▶ [Raw data]
★ ★ ★ ★

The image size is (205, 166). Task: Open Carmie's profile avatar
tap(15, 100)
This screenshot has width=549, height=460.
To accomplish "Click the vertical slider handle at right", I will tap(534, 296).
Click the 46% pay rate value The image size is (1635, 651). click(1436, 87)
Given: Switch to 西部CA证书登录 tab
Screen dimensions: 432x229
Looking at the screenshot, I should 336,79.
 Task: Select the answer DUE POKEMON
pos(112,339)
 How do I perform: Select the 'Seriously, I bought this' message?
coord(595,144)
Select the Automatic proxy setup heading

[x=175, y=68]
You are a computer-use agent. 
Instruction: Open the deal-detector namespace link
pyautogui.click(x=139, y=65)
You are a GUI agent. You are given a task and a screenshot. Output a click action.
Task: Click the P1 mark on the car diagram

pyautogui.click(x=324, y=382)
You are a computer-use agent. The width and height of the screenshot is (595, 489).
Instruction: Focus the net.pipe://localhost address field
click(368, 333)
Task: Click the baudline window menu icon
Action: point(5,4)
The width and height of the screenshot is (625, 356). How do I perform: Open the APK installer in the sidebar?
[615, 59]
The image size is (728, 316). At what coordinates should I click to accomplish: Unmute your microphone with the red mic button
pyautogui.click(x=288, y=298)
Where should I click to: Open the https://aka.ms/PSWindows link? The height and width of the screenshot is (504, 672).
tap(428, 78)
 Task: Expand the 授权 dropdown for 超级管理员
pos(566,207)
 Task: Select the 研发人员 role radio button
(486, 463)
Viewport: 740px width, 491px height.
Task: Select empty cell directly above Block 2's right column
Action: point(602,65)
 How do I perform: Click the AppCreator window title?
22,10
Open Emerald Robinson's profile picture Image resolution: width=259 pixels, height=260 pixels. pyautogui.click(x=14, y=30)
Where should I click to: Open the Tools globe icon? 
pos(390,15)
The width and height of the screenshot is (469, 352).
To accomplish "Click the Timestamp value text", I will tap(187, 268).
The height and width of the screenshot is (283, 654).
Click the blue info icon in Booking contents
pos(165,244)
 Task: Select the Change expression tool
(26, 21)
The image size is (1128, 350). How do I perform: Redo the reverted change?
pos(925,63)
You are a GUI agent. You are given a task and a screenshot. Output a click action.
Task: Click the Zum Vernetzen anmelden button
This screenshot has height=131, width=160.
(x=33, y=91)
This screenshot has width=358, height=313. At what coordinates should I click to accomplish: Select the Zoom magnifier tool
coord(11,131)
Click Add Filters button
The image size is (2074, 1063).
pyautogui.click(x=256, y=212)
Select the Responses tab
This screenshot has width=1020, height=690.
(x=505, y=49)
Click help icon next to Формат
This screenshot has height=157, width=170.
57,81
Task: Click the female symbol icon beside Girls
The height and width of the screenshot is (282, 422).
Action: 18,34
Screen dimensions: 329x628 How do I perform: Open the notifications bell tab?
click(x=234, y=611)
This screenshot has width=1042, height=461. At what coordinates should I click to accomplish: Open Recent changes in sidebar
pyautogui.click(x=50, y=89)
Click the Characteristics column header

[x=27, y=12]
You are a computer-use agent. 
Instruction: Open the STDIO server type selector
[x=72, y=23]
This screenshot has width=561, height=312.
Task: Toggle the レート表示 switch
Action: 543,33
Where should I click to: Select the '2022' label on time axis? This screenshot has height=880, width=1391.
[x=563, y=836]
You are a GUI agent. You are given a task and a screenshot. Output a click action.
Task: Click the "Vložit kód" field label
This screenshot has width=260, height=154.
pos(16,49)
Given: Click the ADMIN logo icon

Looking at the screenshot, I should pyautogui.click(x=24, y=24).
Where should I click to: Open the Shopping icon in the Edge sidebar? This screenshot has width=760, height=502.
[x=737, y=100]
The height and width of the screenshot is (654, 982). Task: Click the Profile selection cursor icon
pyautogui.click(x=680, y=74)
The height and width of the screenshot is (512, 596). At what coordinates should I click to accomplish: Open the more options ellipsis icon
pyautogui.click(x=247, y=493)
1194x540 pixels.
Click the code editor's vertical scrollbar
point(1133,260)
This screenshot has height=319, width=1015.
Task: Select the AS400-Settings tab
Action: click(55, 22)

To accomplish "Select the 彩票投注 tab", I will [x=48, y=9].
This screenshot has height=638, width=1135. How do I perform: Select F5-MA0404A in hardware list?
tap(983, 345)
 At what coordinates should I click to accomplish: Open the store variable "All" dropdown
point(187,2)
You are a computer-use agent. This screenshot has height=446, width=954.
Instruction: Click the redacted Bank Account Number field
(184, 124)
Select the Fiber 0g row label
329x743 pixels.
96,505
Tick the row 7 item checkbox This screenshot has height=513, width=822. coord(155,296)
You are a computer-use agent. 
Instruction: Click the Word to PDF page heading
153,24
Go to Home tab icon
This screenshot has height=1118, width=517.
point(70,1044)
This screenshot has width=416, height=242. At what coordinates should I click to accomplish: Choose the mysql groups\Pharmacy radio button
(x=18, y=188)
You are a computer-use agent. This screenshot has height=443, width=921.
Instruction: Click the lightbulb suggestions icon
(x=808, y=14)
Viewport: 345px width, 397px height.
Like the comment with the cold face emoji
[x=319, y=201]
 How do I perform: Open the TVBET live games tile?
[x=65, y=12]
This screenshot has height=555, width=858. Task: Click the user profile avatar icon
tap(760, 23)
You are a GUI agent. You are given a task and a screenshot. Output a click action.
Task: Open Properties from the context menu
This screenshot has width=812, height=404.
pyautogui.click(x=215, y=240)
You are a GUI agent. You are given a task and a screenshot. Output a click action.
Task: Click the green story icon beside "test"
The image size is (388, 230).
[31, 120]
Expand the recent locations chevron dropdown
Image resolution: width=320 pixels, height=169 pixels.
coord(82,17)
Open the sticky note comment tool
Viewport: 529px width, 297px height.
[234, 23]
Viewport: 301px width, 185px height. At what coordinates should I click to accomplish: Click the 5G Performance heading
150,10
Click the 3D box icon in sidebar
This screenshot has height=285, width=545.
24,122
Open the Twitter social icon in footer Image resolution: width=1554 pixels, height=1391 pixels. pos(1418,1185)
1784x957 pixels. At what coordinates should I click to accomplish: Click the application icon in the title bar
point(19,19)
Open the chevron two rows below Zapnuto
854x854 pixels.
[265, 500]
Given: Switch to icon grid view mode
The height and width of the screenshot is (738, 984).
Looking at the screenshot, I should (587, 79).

★ ★ ★ ★

▶ [Work to complete] Lines of the listing above that hold the string "beside" should each be copied.

▶ [Response to this task]
Task: Click the female symbol icon beside Girls
Task: Click the green story icon beside "test"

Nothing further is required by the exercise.